Before going on, let me give you some context. The two heuristics mentioned above are applied to the $p$-median problem (PMP), which is a location problem.

In Operations Research, location problems are discrete optimization problems that consist of determining the best location for one or several centers or facilities in order to serve and supply a set of demand points, often referred as customers or users.

The solution of a location problem is the set of those centers.

A location problem is characterized by a specific objective function, which defines how a solution is better than another.

The objective function of the PMP is formulated as:

$$ \textrm{minimize} \sum_{u \in U}{ \min_{s \in S}{ d(u, s) } } $$

Minimize the sum of distances between each user and its center (its closest open facility). In this case, the distance is the cost of supplying a user.

In which $U$ is the set of users, $S$ the solution set of open facilities, and $d(u, s)$ a function that returns the distance between a user $u$ and a facility $s$.

When I first learned about local search heuristics, I thought that the objective function had to be evaluated every time a move was made and compared.

Local search heuristics try to improve an existing solution by iteratively modifying it. A modification applied to the solution is know as a move.

For example, if the move is an interchange or a swap between a facility inside the solution (a center) and another outside of it, then the solution would change after applying it (obviously), so because the objective function depends on the solution, the function would change as well (obviously), meaning that, in order to determine if the swap yields a better solution, the objective function needs to be evaluated again (obviously… or not?).

You can see that the time complexity of the equation above is $O(pn)$, where $p$ is the size of $S$, and $n$ the size of $U$. A straight implementation of a local search with the interchange move would have to check every possible pair between the centers (facilities in the solution) and closed facilities, resulting in a total of $p(m - p)$ pairs, $m$ being the size of $F$, the set of candidate facilities ($S \subset F$, $p < m$). The time complexity of just looping through these pairs is $O(pm)$. And because the objective function supposedly has to be evaluated for every pair, the complexity increases to $O(p^2mn)$.

I naively ran this implementation the first time (for the ANPCP) and, believe me, it is slow.

A smarter and faster approach would be to just calculate the difference in the objective function value while, at the same time, a swap is being applied, since reevaluating the objective function over and over is computationally expensive (very). In the case of the PMP the objective function is a summation, so the differences are easy to calculate as they are just subtractions of distances. This is what Whitaker did in ² and was later improved by Resende & Werneck in ¹ (using “partial” moves) by reasoning about each user contributing independently to the objective function value. They built a local search procedure that does $O(mn)$ operations.

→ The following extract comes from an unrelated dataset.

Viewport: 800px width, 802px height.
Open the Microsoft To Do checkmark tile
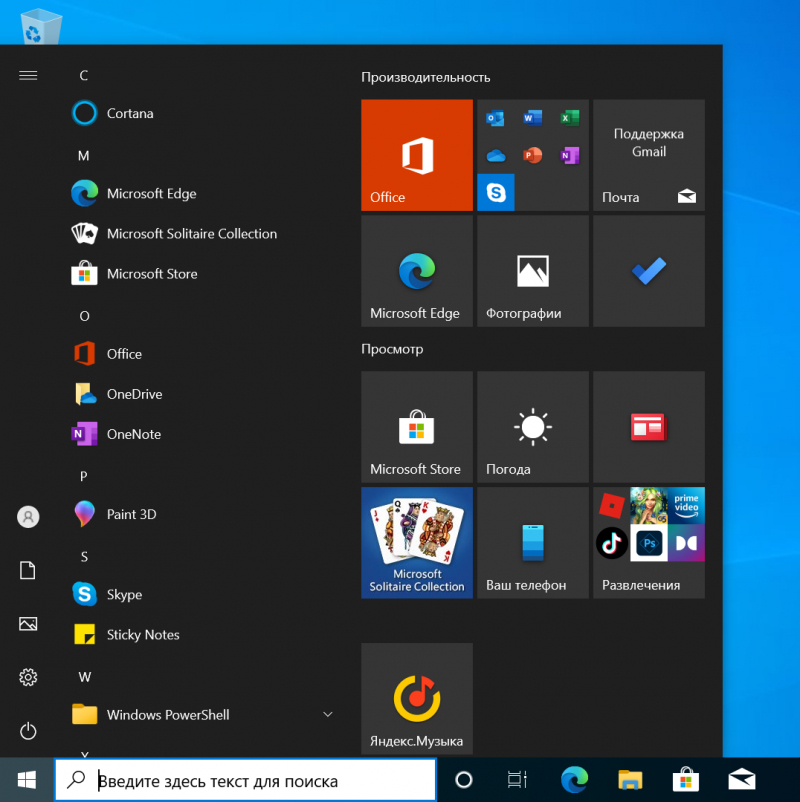(648, 271)
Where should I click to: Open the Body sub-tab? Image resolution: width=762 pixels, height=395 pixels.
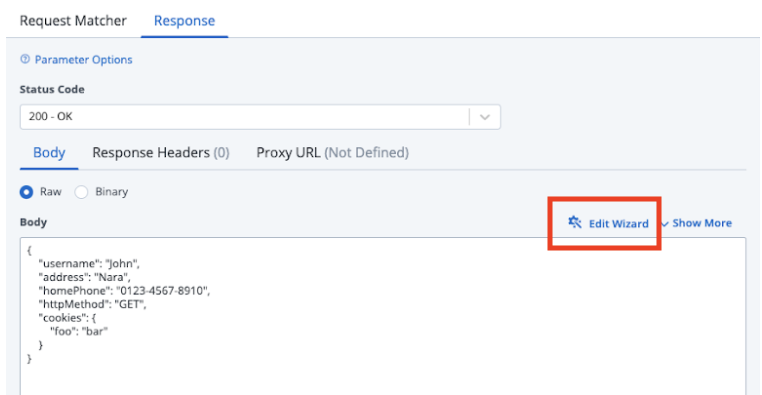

I read those papers to try to adapt the fast swap procedure for the ANPCP… but what the heck is the ANPCP?

The $\alpha$-neighbor $p$-center problem (ANPCP) is a generalization of the $p$-center problem (PCP), in which the goal is to select $p$ centers such that the maximum distance of a user to its $\alpha$th closest center is minimized.

Setting $\alpha = 1$ corresponds to the classical PCP: it represents the first closest center. So $\alpha = 2$ represents the second closest center, and so on.

The objective function of the ANPCP is formulated as:

$$ \textrm{minimize} \max_{u \in U}{ \min_{s \in S}^{\alpha}{ d(u, s) } } $$

Minimize the largest distance between each user and its $\alpha$th closest center.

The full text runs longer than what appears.